Dubay Evidentiary Hearings on Appeal
Dubay hearings in appellate cases.
Another Order for a hearing in accordance with United States v. DuBay, 17 C.M.A. 147 (1967), just received in one of our cases.
In each such case, the record will be remanded to a convening authority other than the one who appointed the court-martial concerned and one who is at a higher echelon of command. That convening authority will refer the record to a general court-martial for another trial. Upon convening the court, the law officer will order an out-of-court hearing, in which he will hear the respective contentions of the parties on the question, permit the presentation of witnesses and evidence in support thereof, and enter findings of fact and conclusions of law based thereon.
Over the transom today is an Order for the Army Court of Criminal Appeals (ACCA) in which the Court has ordered an evidentiary hearing. The hearing will determine the facts surrounding an unlawful command influence claim. (I won’t say much more now because the case is in litigation and I don’t want to spoil the case.) This Order is the second in a year in a case I’m litigating on appeal. Earlier the ACCA ordered a Dubay hearing on a claim of ineffective assistance of counsel. After the hearing, the Dubay hearing judge agreed with us. The ACCA then set aside the convictions.
On 23 November 2016, this court returned appellant's record of trial to The Judge Advocate General for a hearing pursuant to United States v. DuBay, 17 U.S.C.M.A. 147, 37 C.M.R. 411 (1967). United States v. Jones, ARMY 20140528 (Army Ct. Crim. App. 23 Nov. 2016) (order). On 2 February 2017, the DuBay hearing concluded. The military judge made findings of fact and conclusions of law with respect to whether appellant's defense counsel were ineffective. (App. Ex. LXXXIII). We hereby adopt his findings of fact and conclusions of law. We agree that defense counsel were deficient in failing to: 1) "present evidence about [TB's] motives to engineer this prosecution and her repeated statements that she would makes sure [appellant] was punished;" 2) "conduct a full investigation regarding [TB] and her motives to fabricate;" and 3) "prepare [appellant] to testify." Appellant was found not guilty [*3] of nineteen specifications. The five specifications of which he was found guilty all involved TB's children. We agree there is a reasonable probability of a more favorable result had the deficiencies not occurred.
United States v. Jones, 2017 CCA LEXIS 308. Now we are waiting to see if there will be a retrial.

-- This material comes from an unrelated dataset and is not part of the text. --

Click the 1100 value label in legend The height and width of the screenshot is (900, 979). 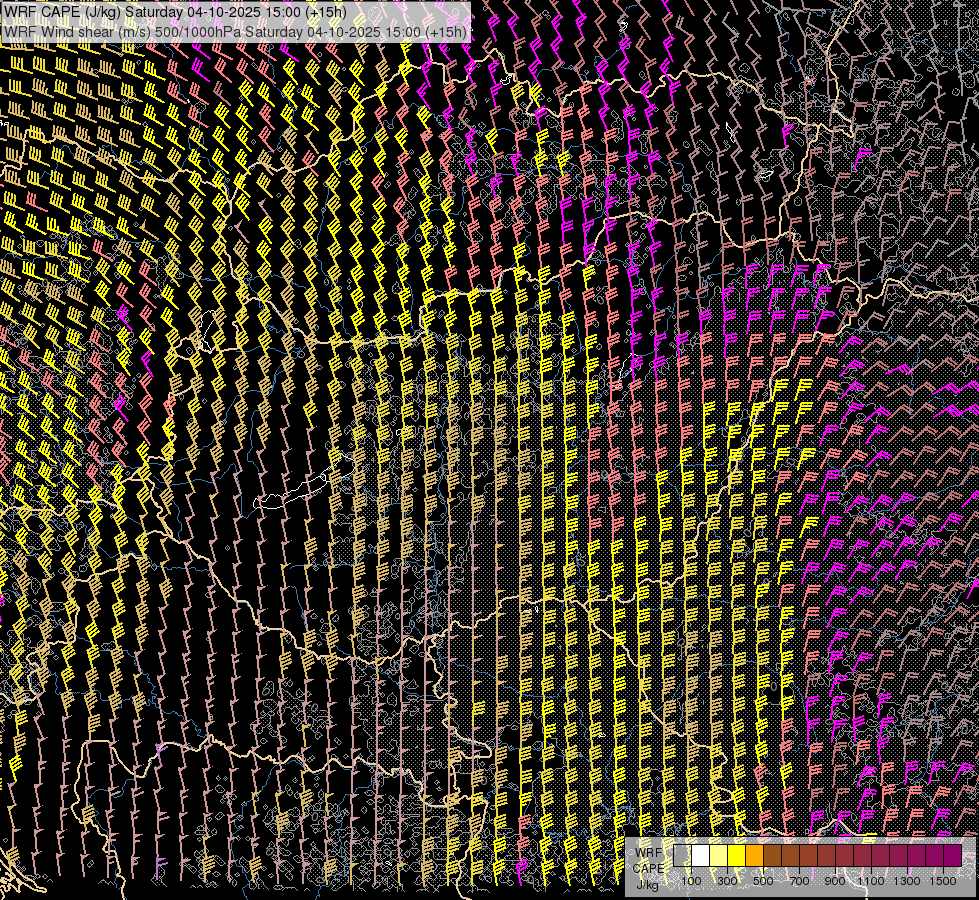[871, 881]

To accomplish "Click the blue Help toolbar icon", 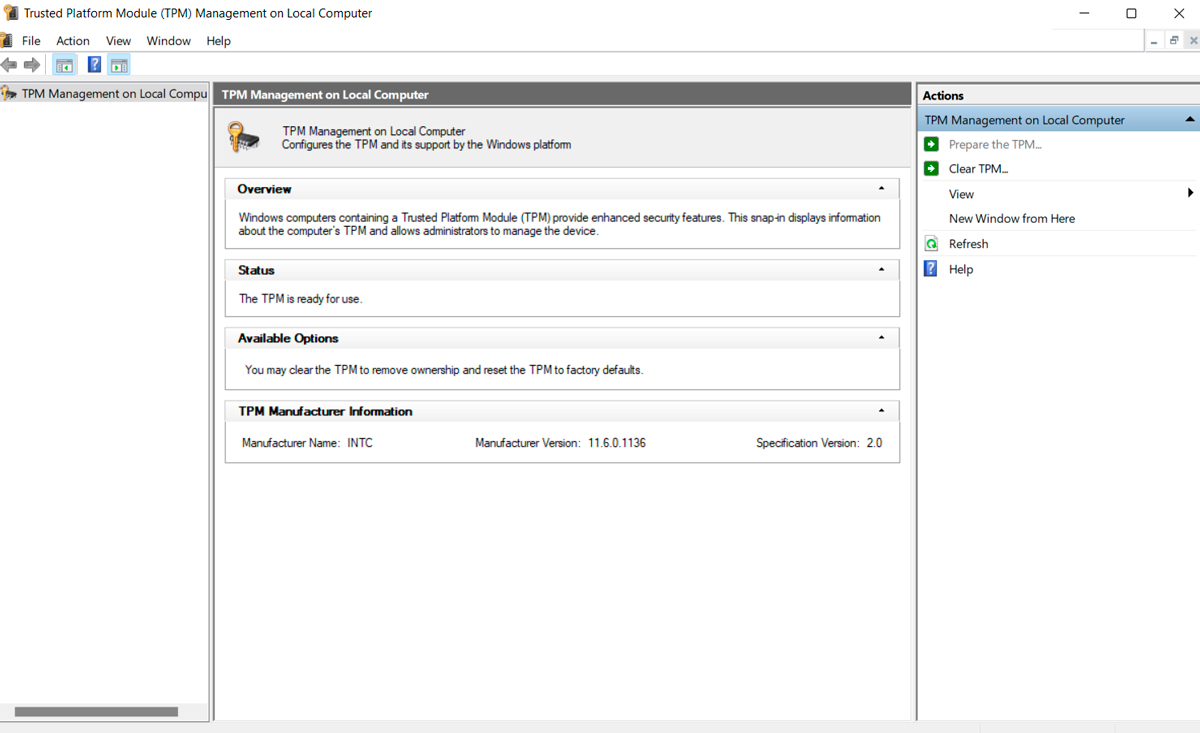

I’m writing about this now because of a disturbing case and trend from the ACCA—United States v. Tovarchavez (Sept. 2017). The problem for the appellant was how the case was presented post-trial at the convening authority level and to ACCA. A friend and colleague has observed that:
the Army Court has now decided that documents and other materials in the Pretrial and Allied Papers section of the Record of Trial, as well as any other “attached matters” now require certification or authentication. The Army Court appears to suggest that parties must either have the military judge certify or authenticate these matters before the Record of Trial is authenticated; stipulate to the authenticity of the documents; file a motion on appeal for the Army Court to consider the documents; or obtain an affidavit or some other sworn declaration that the matter is what a party says it is. For practical purposes, this means that cases involving claims of Ineffective Assistance of Counsel (IAC) will now require affidavits or some other sworn declaration from every relevant witness for that issue on appeal.
I’m not he’s completely right. But he is right that you need to be aware at trial and on appeal of the type of evidence, its reliability, and authenticity when appealing a case. Having done Dubay hearings I can say they are not easy.